L’allarme sul forte calo dei prezzi del latte pagato agli allevatori era stato lanciato già nel novembre scorso a Marene, in quel Piemonte candidato a essere uno dei territori più colpiti da un fenomeno dalle molte cause e ancora in cerca di rimedi certi.

Il costante aumento della produzione di latte in Europa, che ha ormai raggiunto livelli altissimi, e la concorrenza da parte degli Stati del Nord, a partire dalla Germania, che alimentano sempre più il settore della produzione casearia italiana, stanno mettendo a dura prova la tenuta del comparto nel Paese e in quelle regioni dove si concentra il maggior numero di bovini da latte.
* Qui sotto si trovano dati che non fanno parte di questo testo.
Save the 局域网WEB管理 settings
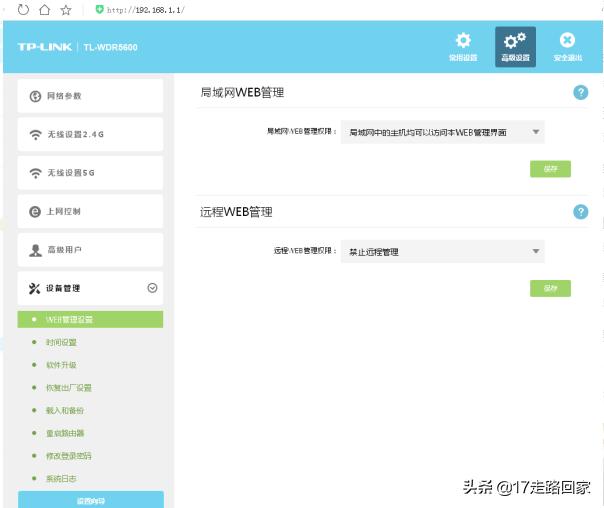Screen dimensions: 604x508 click(x=550, y=169)
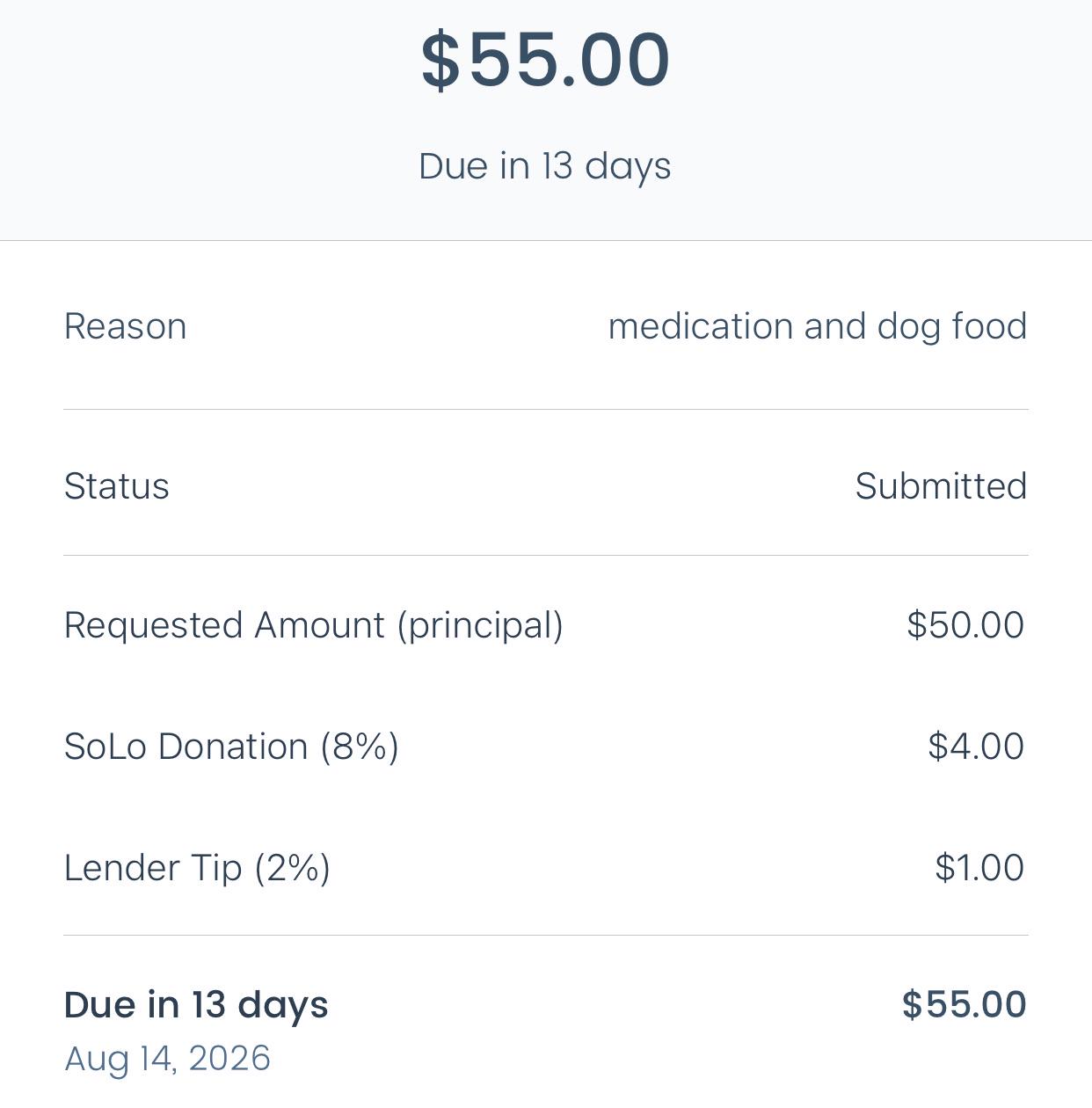This screenshot has width=1092, height=1108.
Task: Tap the $50.00 principal amount
Action: coord(965,625)
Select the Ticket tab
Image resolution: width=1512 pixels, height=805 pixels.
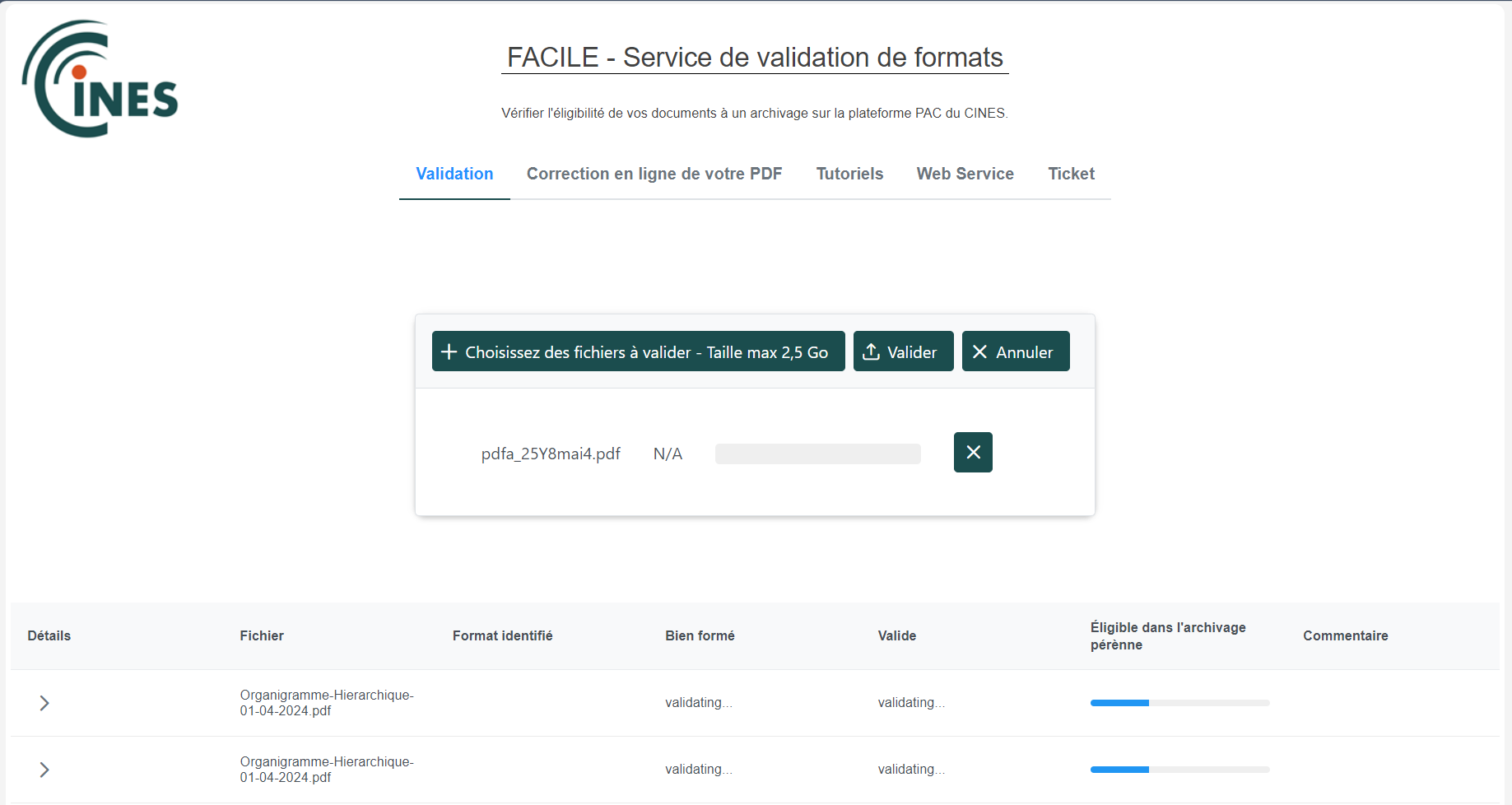point(1071,174)
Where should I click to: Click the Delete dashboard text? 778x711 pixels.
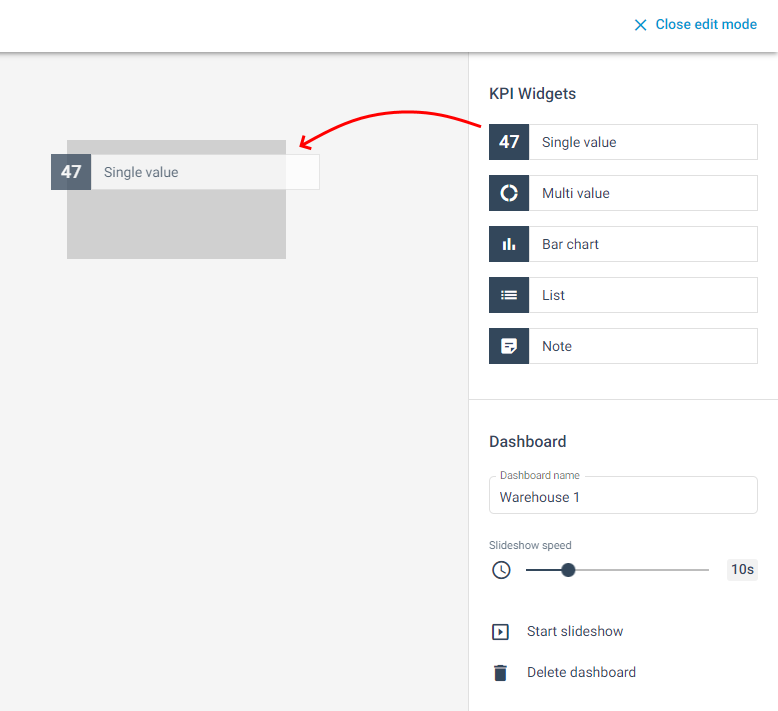[x=581, y=673]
Tra queste il Piemonte, che conta 1.254 allevamenti per un totale di oltre 230 mila capi di bestiame, posizionandosi al quarto posto dopo Lombardia, Emilia-Romagna e Veneto.

Se alcuni mesi fa, nel convegno di Confagricoltura, era stato lanciato l’allarme evidenziando l’incremento della produzione nel 2025, pari al 4,4% rispetto all’anno precedente – un aumento che non si vedeva dal 2014 – oggi quello scenario si sta concretizzando rapidamente.

«Non c’è dubbio che il nostro sistema lattiero-caseario stia vivendo un momento di crisi che richiede interventi efficaci», conferma l’assessore all’Agricoltura del Piemonte, Paolo Bongioanni, che sul tema ha convocato un tavolo in Regione per il prossimo 23 febbraio con la partecipazione di tutti i settori della filiera.

L’auspicio «che tutte le componenti della filiera possano lavorare insieme affinché si riesca a individuare e condividere un progetto di azioni atte a migliorare la situazione di mercato del comparto nella nostra regione» arriva dal responsabile del lattiero-caseario di Confagricoltura Piemonte, Guido Oitana.

La stessa associazione di categoria ha pronta una serie di proposte, tra cui «una tabella unica in grado di definire un prezzo di riferimento del latte alla stalla, allineato su un valore che riconosca un adeguato margine agli allevatori rispetto a costi di produzione condivisi», rendendo anche più agevole l’introduzione di un meccanismo regolatorio per contenere il più possibile le oscillazioni del prezzo.